Work instruction: State how many lines in these records contain the word "circle", and nothing else.

Source information:
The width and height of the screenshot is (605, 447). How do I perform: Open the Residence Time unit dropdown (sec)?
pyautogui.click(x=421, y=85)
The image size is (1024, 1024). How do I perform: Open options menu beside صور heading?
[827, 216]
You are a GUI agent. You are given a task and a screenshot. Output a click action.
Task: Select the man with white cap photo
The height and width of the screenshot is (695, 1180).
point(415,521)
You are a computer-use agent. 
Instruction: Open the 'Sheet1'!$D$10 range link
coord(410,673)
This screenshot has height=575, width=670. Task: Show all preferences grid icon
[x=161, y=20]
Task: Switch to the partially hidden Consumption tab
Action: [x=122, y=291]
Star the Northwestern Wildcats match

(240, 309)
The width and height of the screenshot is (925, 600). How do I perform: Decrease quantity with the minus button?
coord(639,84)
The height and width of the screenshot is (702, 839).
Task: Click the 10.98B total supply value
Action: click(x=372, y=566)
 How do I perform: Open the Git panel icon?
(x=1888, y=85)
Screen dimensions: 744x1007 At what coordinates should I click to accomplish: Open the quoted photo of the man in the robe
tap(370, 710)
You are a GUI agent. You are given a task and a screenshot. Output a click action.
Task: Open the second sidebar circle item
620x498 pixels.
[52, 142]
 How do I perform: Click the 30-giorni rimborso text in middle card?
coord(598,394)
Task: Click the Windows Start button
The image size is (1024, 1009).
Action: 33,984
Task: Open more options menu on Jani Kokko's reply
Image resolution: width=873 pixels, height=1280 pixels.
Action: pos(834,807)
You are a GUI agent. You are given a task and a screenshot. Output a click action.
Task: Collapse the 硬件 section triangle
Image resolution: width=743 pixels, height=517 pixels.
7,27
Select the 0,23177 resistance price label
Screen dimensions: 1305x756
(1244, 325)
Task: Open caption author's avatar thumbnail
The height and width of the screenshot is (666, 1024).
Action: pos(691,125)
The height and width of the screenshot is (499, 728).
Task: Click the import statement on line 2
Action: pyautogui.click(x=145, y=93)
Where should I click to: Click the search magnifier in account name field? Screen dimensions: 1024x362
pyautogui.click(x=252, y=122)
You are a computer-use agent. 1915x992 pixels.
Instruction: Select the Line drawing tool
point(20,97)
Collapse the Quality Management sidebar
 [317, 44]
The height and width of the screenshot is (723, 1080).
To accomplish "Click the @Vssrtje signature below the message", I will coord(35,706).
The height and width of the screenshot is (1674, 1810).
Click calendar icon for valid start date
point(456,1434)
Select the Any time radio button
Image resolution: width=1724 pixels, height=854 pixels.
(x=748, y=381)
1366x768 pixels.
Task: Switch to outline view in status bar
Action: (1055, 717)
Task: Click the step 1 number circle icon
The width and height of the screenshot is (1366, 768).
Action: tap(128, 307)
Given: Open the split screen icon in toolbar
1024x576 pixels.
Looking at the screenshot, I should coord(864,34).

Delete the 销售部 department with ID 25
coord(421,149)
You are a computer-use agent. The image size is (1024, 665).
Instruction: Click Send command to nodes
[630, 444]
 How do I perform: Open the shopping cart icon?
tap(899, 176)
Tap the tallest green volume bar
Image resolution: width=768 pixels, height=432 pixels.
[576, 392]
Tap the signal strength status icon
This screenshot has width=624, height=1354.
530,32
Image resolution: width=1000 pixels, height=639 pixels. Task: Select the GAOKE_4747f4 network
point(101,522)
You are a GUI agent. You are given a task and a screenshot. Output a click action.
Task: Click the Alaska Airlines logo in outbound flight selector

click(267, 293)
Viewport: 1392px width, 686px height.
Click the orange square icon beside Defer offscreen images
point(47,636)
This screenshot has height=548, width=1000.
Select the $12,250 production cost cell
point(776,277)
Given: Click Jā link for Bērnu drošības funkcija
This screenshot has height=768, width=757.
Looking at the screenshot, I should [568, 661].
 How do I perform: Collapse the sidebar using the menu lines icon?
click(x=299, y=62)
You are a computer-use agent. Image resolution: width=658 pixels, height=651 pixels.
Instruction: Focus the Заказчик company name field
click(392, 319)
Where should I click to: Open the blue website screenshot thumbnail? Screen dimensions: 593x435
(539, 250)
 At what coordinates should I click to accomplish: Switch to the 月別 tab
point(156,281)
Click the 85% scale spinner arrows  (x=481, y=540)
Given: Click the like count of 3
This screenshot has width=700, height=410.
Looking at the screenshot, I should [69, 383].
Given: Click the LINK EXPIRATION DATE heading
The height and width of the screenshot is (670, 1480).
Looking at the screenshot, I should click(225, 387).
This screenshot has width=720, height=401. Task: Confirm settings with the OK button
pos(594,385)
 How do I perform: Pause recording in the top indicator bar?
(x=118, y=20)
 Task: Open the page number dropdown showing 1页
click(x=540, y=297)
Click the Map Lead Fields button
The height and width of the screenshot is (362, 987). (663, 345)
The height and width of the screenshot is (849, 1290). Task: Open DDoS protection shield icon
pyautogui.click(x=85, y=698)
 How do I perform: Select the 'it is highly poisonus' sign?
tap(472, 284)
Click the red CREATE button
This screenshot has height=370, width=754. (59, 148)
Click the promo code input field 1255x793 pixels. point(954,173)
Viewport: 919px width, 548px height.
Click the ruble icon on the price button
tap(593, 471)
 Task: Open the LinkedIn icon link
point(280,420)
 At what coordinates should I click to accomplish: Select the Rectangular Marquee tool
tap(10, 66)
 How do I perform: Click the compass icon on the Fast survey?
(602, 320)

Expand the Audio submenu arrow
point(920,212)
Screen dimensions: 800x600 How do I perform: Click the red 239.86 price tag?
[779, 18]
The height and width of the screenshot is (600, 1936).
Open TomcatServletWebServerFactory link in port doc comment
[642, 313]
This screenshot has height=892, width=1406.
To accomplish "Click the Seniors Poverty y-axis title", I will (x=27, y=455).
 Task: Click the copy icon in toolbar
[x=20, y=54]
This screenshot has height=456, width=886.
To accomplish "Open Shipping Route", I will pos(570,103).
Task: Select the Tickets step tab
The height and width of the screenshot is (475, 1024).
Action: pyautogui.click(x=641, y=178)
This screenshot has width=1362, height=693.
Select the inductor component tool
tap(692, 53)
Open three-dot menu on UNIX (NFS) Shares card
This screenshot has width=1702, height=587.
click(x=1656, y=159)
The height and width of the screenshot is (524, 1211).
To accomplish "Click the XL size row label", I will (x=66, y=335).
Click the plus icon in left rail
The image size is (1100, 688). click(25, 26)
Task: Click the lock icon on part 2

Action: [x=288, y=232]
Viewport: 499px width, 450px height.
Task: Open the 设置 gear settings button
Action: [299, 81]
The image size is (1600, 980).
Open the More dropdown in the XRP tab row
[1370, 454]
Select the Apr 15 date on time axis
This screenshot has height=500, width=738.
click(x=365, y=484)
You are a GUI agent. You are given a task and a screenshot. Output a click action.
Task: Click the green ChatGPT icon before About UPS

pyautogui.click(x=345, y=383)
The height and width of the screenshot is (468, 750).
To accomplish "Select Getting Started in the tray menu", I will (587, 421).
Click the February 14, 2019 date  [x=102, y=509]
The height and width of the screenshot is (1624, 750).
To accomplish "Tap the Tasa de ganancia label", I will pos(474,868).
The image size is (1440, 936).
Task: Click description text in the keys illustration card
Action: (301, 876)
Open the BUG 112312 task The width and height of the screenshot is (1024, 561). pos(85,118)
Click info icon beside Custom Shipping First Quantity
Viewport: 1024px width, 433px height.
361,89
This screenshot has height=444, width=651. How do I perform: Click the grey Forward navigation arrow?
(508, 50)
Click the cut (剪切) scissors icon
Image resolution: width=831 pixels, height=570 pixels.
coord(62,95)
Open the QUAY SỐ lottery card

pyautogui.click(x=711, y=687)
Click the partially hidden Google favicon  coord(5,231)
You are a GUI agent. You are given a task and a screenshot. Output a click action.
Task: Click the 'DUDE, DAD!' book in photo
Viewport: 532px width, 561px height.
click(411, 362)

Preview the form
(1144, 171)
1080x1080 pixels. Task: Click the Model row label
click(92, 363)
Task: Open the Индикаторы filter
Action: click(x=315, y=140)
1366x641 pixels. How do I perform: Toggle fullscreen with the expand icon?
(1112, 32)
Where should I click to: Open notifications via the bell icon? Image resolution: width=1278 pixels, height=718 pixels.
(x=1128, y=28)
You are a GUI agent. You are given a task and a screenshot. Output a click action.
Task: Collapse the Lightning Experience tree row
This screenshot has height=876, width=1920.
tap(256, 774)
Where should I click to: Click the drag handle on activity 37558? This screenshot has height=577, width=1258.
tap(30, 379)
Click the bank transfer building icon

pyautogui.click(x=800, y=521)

Result below: 2